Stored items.
"""
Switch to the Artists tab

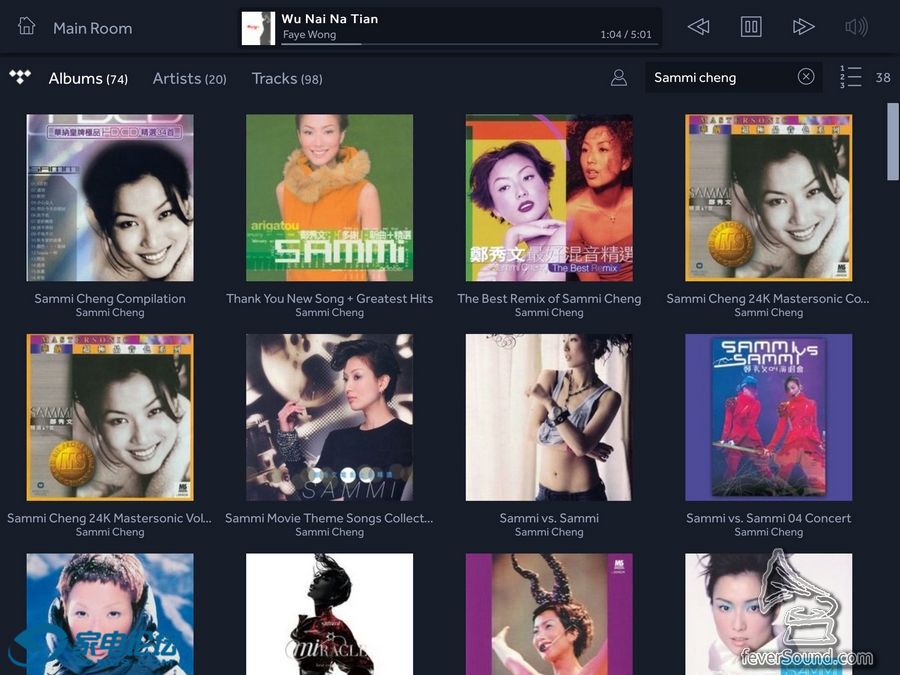click(189, 78)
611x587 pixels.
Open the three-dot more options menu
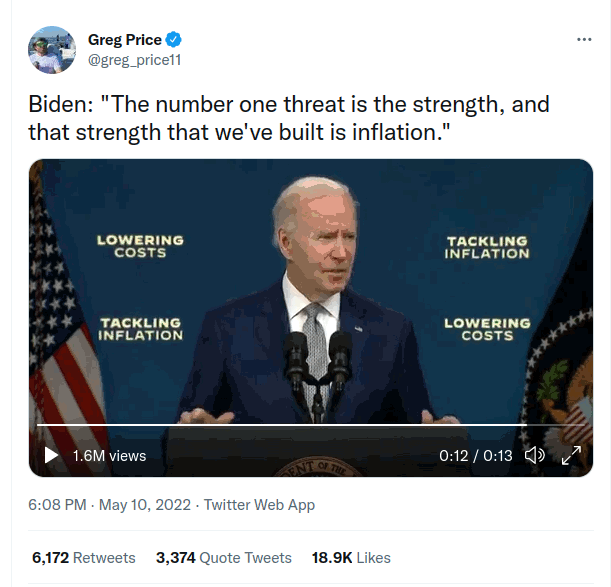(x=584, y=39)
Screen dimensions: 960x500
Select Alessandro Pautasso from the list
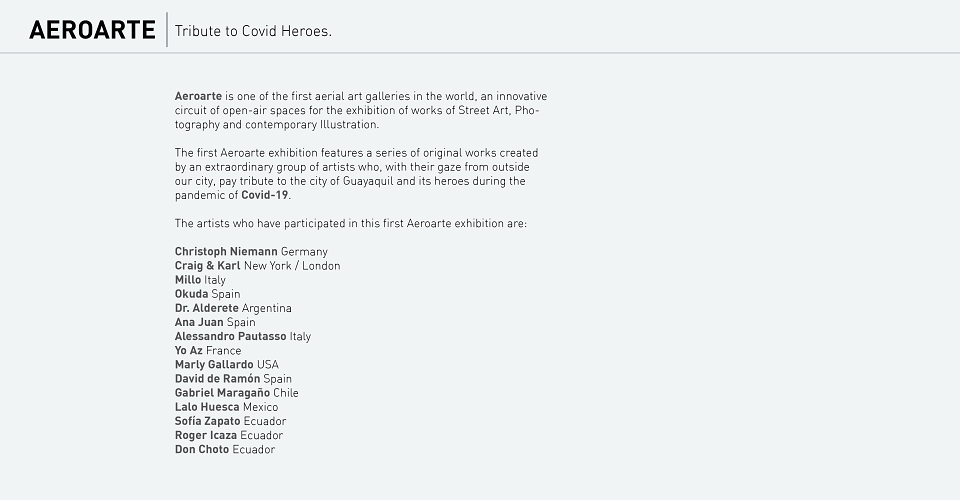[230, 336]
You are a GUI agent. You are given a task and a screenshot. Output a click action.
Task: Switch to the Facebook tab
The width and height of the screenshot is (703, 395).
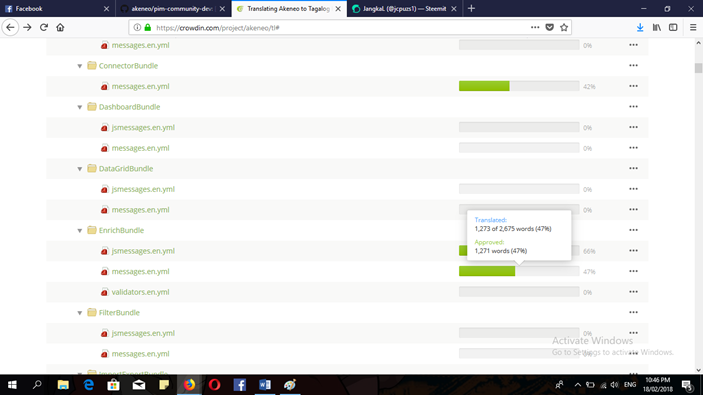[57, 9]
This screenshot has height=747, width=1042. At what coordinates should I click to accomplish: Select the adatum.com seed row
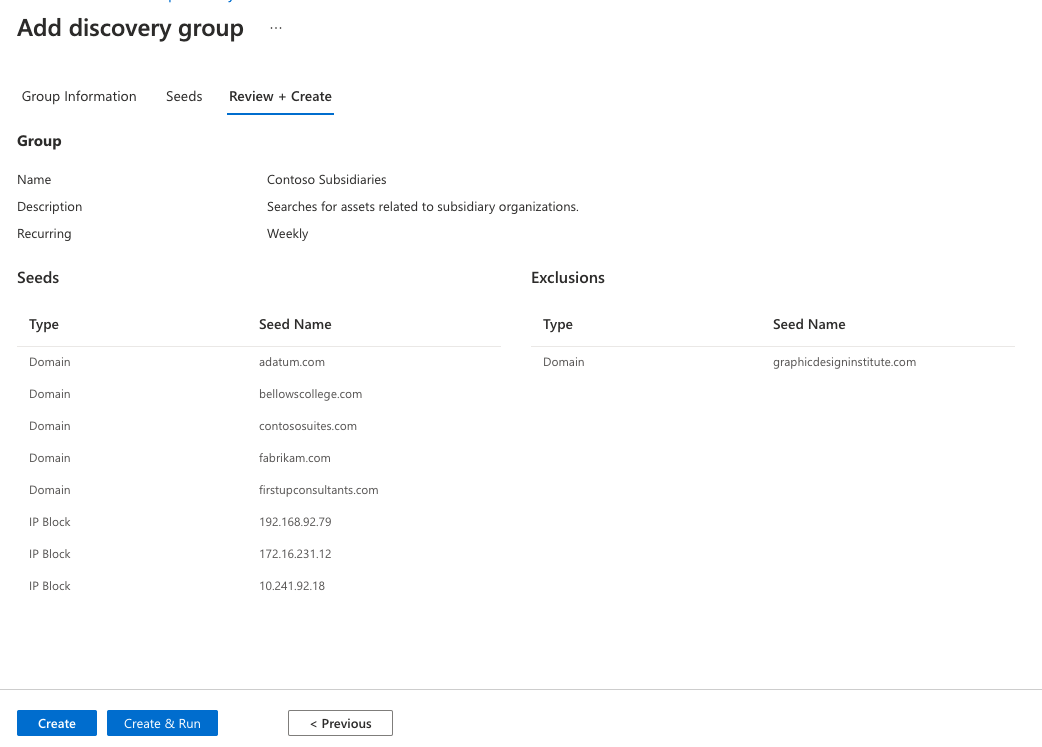[x=291, y=361]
"""
YOUR OBJECTIVE. What the answer needs is every line from the one containing "Screen dimensions: 960x500" through the final line of the data above, copied exactly, without pictures.

OUTPUT OF THE TASK.
Screen dimensions: 960x500
Select Alessandro Pautasso from the list
[230, 336]
You are a GUI agent. You are given a task and a screenshot. Output a click action.
Task: Switch to the Facebook tab
The width and height of the screenshot is (703, 395).
[57, 9]
This screenshot has height=747, width=1042. At what coordinates should I click to accomplish: Select the adatum.com seed row
[x=291, y=361]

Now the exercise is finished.